Magnifique rentrée pour la Philharmonie de Paris avec le philharmonique de Berlin sous la direction de Kiril Petrenko

Reger et Strauss pour les Berliner sous la direction de Kiril Petrenko

La philharmonie de Paris a fait sa rentrée en très grande majesté avec les Berliner, le meilleur orchestre du monde, sous la direction de celui que l'on peut désormais considérer comme le chef d'orchestre en exercice le plus passionnant et le plus virtuose, Kiril Petrenko. Je l’ai entendu pour la première fois à la direction du Ring (Wagner) à Bayreuth et immédiatement remarqué, puis de multiples fois par la suite à l'Opéra de Munich, il prouve une fois encore avec ce programme ambitieux, qu'il peut tout diriger avec une intelligence musicale hors du commun qu'il communique avec douceur, élégance et efficacité à son merveilleux orchestre de la Philharmonie de Berlin, celui qui l'a élu en 2019.

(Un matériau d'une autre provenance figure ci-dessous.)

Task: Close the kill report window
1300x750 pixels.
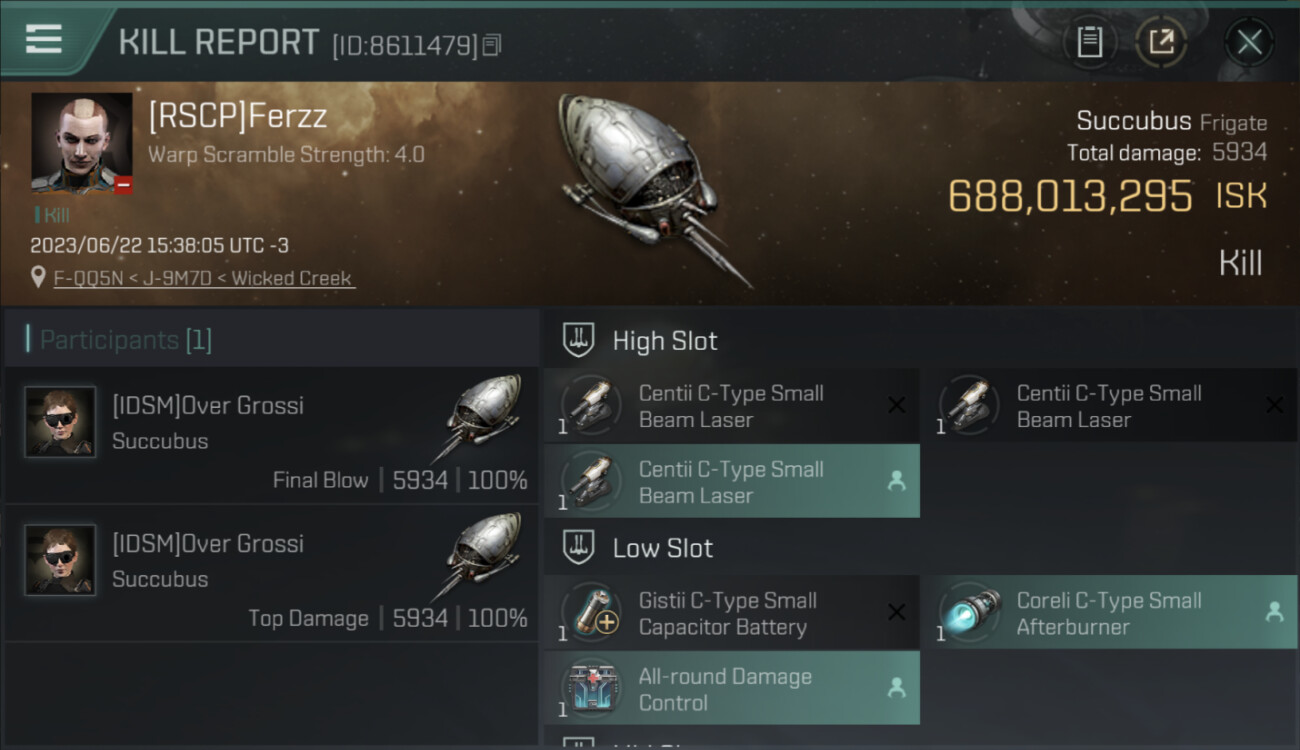Action: click(1249, 42)
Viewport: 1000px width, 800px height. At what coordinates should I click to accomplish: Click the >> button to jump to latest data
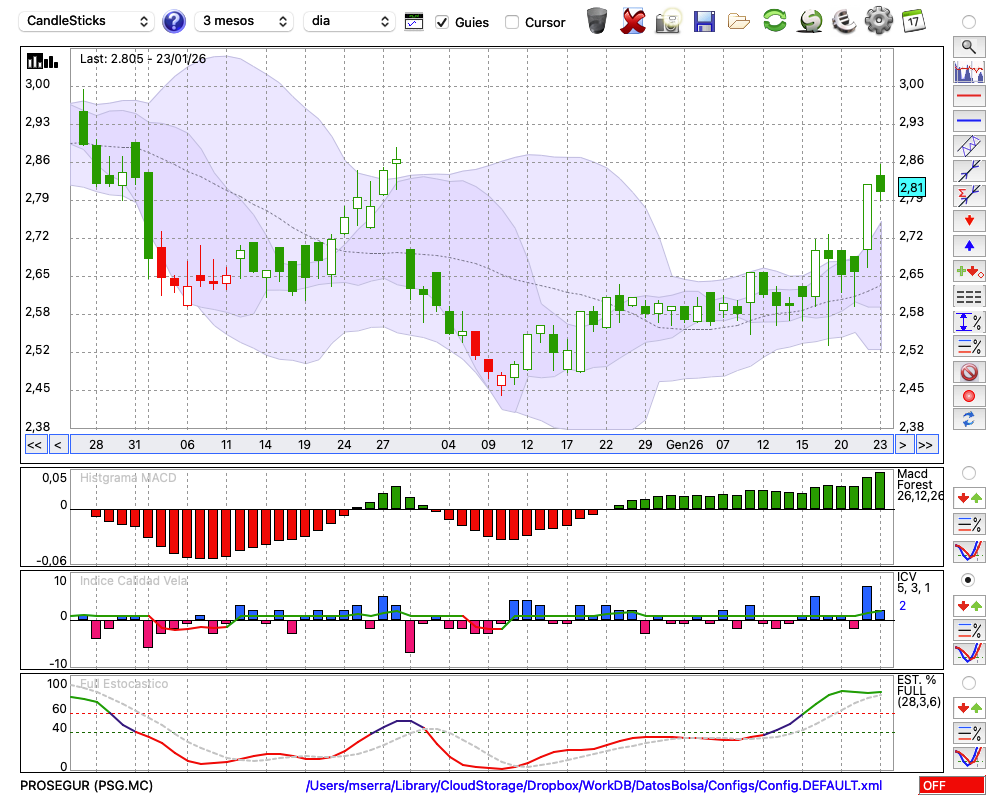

Et j’aime cette audace dans le choix des œuvres, qui caractérise les concerts qu’il propose régulièrement sur des programmes originaux. Ainsi nous a-t-il permis d’entendre le très rare Max Reger, compositeur post-romantique (même s'il s'en défendait), qui a composé cette séduisante « Variations et Fugue sur un thème de Mozart » en 1915, de facture encore classique mais déjà de la flamboyance des compositeurs de ce début de siècle qui se lanceront peu après dans la musique atonale avec Schönberg. Ils sont nombreux ces post-wagnériens germaniques à être quasiment inconnus dans nos contrées et que l’on a pourtant tant de plaisir à découvrir. Le « thème » de Mozart c’est celui de la Sonate pour piano no 11, que même les amateurs débutants connaissent. Le thème est d’abord joué « alla Mozart » avec beaucoup de cette fausse simplicité dans laquelle le compositeur autrichien excellait, avant d’être littéralement happé dans un nombre infini de variations, musicales, instrumentales, rythmiques. Les cuivres, les percussions s’en emparent, le thème semble presque disparaitre pour finalement revenir triomphal en quelque sorte, pour nous laisser son empreinte indélébile lors d’un final grandiose. Et Petrenko, en chef d’orchestre chambriste amoureux des contrastes, nous fait entendre chaque pupitre, chaque groupe d’instruments, avec une sorte de précision parfaite en osmose totale avec ses musiciens comme avec le compositeur qu’il illustre comme jamais il ne l’a été dans les quelques enregistrements existants.

En deuxième partie, nous restons dans la même période charnière qui produisit tant de partitions fabuleuses avec le poème symphonique du jeune Richard Strauss, Une vie de Héros, composé en 1898. Mais Strauss n'est pas Reger et il assume au contraire les effectifs d'orchestre considérables, la flamboyance des sons, le caractère narratif presque opératique du genre musical dans lequel il excelle déjà depuis quelques années. Ce « héros » c’est le compositeur lui-même qui dresse une sorte d’autobiographie où se mêlent ses combats, ses œuvres, ses amours, son accomplissement et son retrait en autant de « parties » d’une instrumentation fabuleusement moderne et qui donne la part belle à l’orchestre symphonique dans sa formation la plus complète, démultiplication des cuivres et des percussions en particulier entremêlant les envolées épiques et très sonores, avec les solos d’instrumentistes, en particulier un fameux solo de violon, symbolisant la femme du héros, et interprété hier soir avec une très belle virtuosité par « la » premier violon des Berliner, Vineta Sareika-Völkner. Saluons tout particulièrement aussi les exploits du magnifique corniste Matias Pineira ! A l’aise dans le vaste espace de la Philharmonie de Paris, particulièrement propice à cette musique de « gros » orchestre, pour laquelle l’acoustique est flatteuse, ne saturant jamais et valorisant les parties les plus intimes comme celles qui remplissent le volume immense de la salle, Kiril Petrenko nous offre là encore une magistrale et inoubliable interprétation qui ne cède jamais à la facilité, sachant respecter chaque nuance, chaque changement de style, chaque accent, nous laissant découvrir en quelque sorte de nouveaux aspects de cette fabuleuse partition et se retirant modestement après une immense ovation. 

Le programme symphonique de la Philharmonie de Paris est particulièrement riche pour ce premier mois de la nouvelle saison, la salle totalement remplie d’hier soir prouve l’attrait d’un public, souvent jeune, à aller écouter les orchestres les plus réputés du monde de la musique classique, leurs chefs, et par la même occasion, découvrir des œuvres qui ne sont pas forcément très classiques justement tant cette appellation recouvre un genre trop vaste pour être rangé sous une étiquette aussi généraliste.